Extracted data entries

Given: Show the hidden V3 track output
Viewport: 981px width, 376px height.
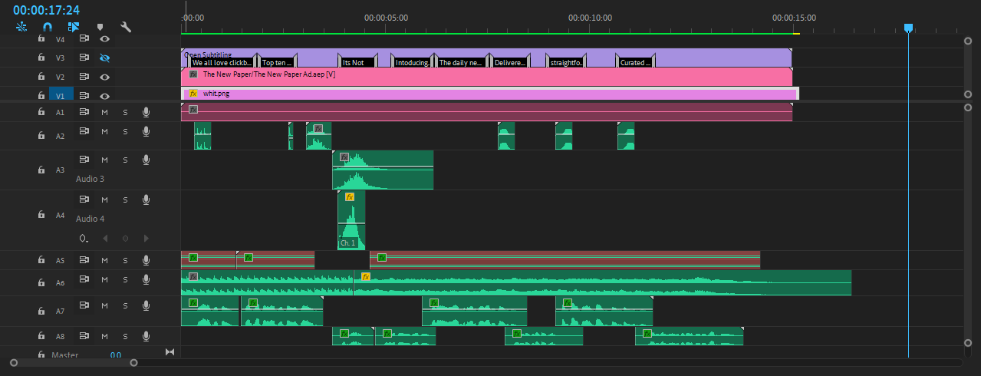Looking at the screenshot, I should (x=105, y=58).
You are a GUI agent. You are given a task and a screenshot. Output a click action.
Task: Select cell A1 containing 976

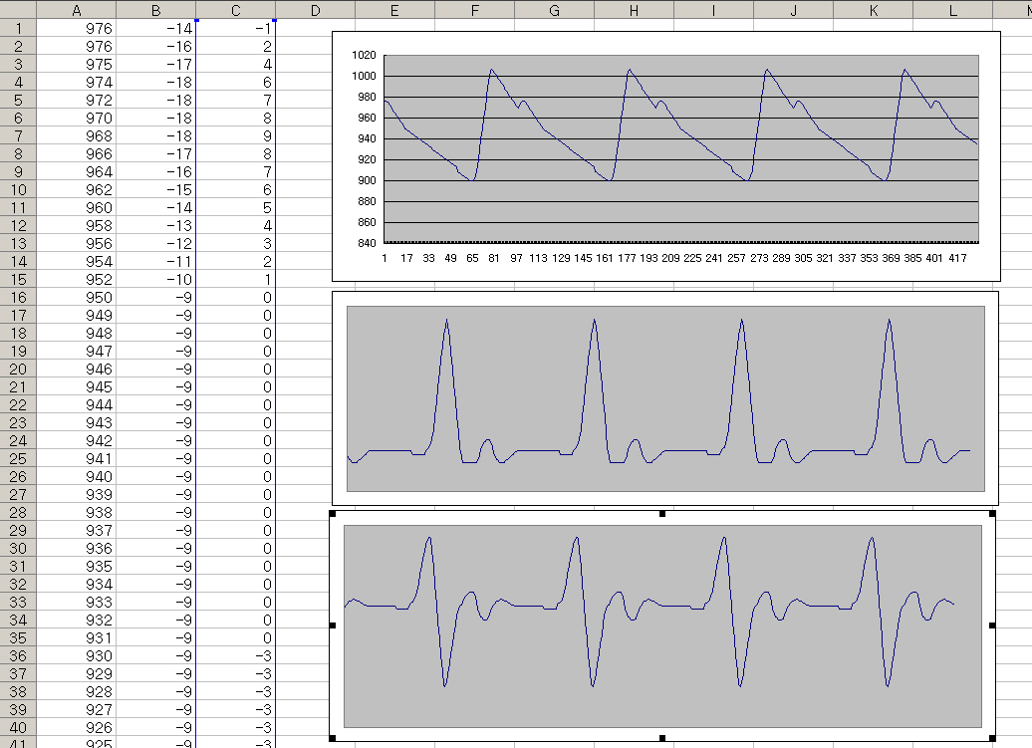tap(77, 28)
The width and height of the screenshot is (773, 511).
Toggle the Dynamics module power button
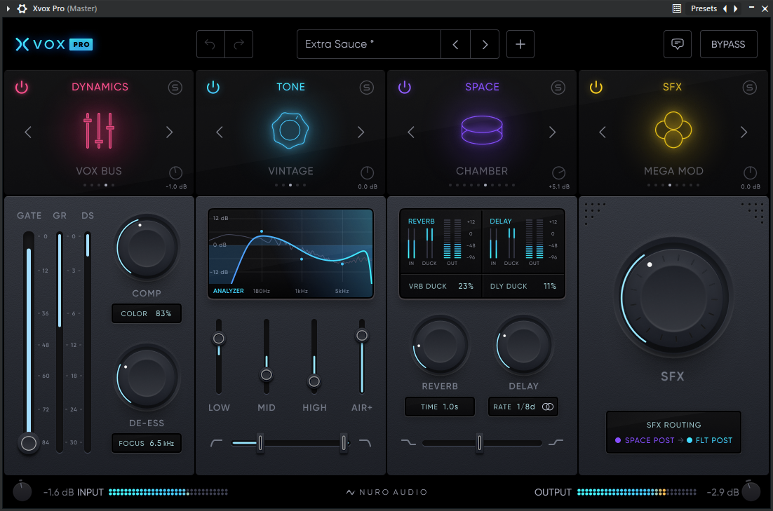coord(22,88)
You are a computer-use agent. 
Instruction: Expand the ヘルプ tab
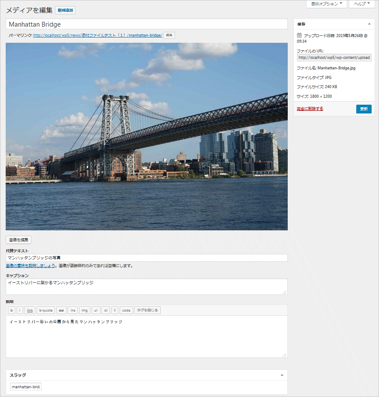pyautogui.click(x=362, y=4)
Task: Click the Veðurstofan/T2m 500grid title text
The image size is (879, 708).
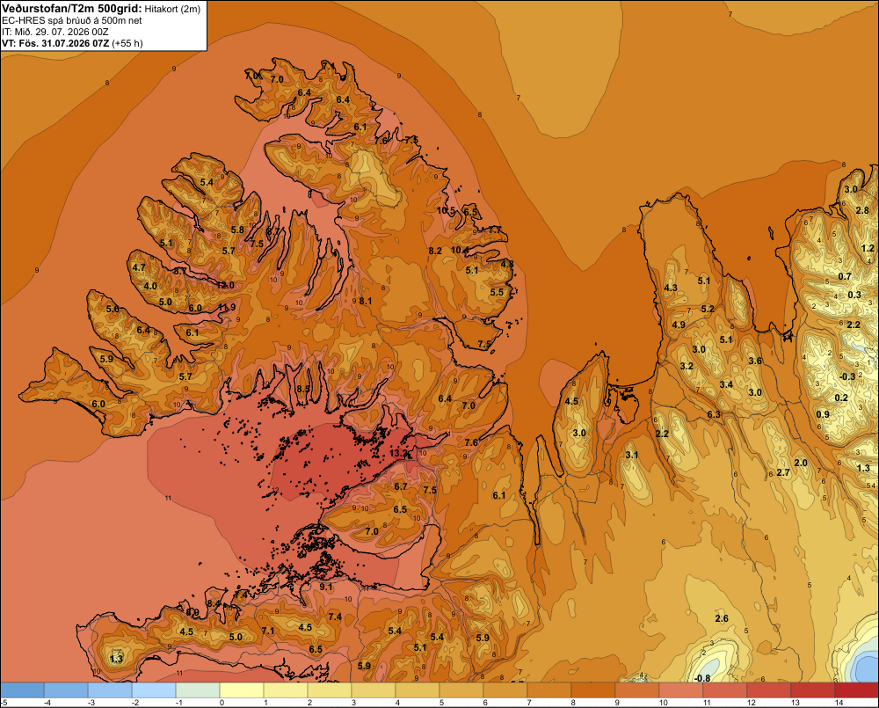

> **WRITTEN PROBLEM**: Rewrite the lines from the one holding "You are a GUI" through the end of the material, both ends included, changing "agent" to "assistant" and keeping everything else the same. Leave the pictures out of your answer.

> **CORRECT ANSWER**:
You are a GUI assistant. You are given a task and a screenshot. Output a click action.
Task: Select cell A1 containing 976

tap(77, 28)
The width and height of the screenshot is (773, 511).
Toggle the Dynamics module power button
coord(22,88)
You are a computer-use assistant. 
Instruction: Expand the ヘルプ tab
pyautogui.click(x=362, y=4)
Task: Click the Veðurstofan/T2m 500grid title text
The image size is (879, 708).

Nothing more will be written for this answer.